Library

AMATEUR SLEUTH/ROMANTIC/ CHICK LIT MYSTERY
no such thing as a good blind date
Prologue

My name is Brandy Alexander and I am a recently reinstated native of South Philadelphia; more specifically, the proud new owner of the house I grew up in. Until five weeks ago I was the "puff piece reporter" for a local morning TV news show, out in Los Angeles. My job was to act perky and look like I was having the time of my life while reporting on "special events" around the L.A. area. There's really only so much enthusiasm a person can whip up for the Pacoima Chili Cook-off and the job fell a tad short of my dream of becoming the next Diane Sawyer, but it kept me off the streets and out of debt.

I'd left Philadelphia for the most clichéd of reasons--a broken heart. (I'm a firm believer in running away from one's problems. It's a great strategy, right up there with denial.
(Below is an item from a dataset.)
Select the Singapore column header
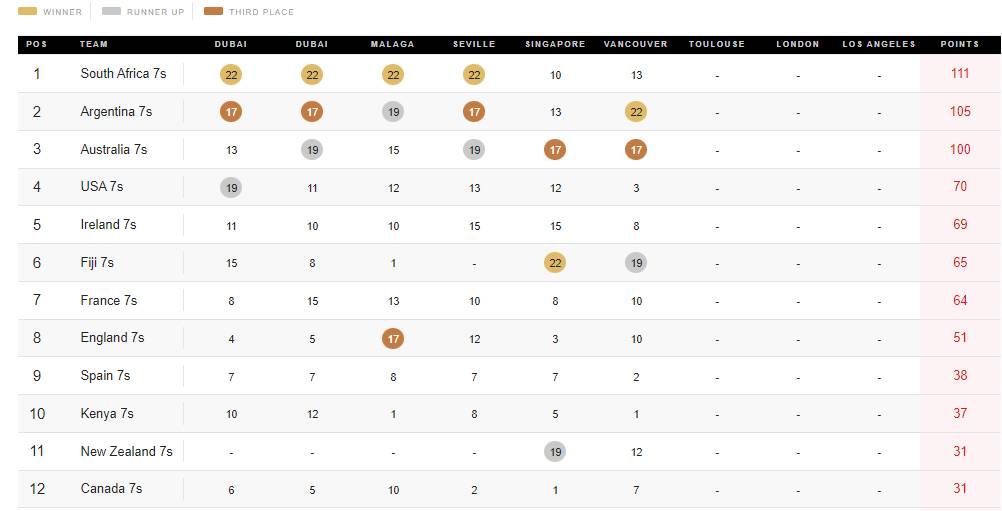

Plus, it's the only exercise I get.) You'd think that my four year stay in the land of a million therapists would have taught me to confront my feelings head-on, but as my dad would say, I'm a tenacious little bugger. I stick with my game plan no matter how dysfunctional.

Then one day my best friend, Franny DiAngelo, called to say she was getting married, and there was a bridesmaid's dress down at Mama Mia's Bridal Shop with my name on it. She had launched a pre-emptive strike and there was no way I could refuse her. So with much trepidation I packed up my emotional baggage and hopped a plane to Philly.

I didn't even realize how much I'd missed my hometown until I was back in the heart of it. My brother and my best friends in the world all still lived in the neighborhood. Sam Giancola still made the world's best hoagies, and the crazy guy in the top hat who sells Italian ice on Market Street still remembered that my favorite flavor is cherry.

My career in Los Angeles was stalled in the 6:00 a.m. "filler" slot of a third rate news station. My social life was non-existent, since I'd gone on a grand total of six dates in the entire time I'd lived out there. I missed the sights, the smells and the sounds of my neighborhood. I missed who I was and how I felt being surrounded by the people I love.

In the two weeks I'd been back in Philly, I had reconciled my differences with (if not my feelings for) my ex-boyfriend and could finally take a walk down memory lane without bursting into tears. In short, the time was ripe for a change. So when my parents announced they were selling our family home and moving to Florida, it seemed like the most natural thing in the world to buy the house from them. My boss at the TV station argued that it wasn't very mature of a twenty-eight year old to run back to the metaphoric womb, but nobody likes a know-it-all so I decided to ignore her advice. Had she pointed out that the metaphoric womb was over sixty years old, with really bad plumbing, she may have gotten my attention.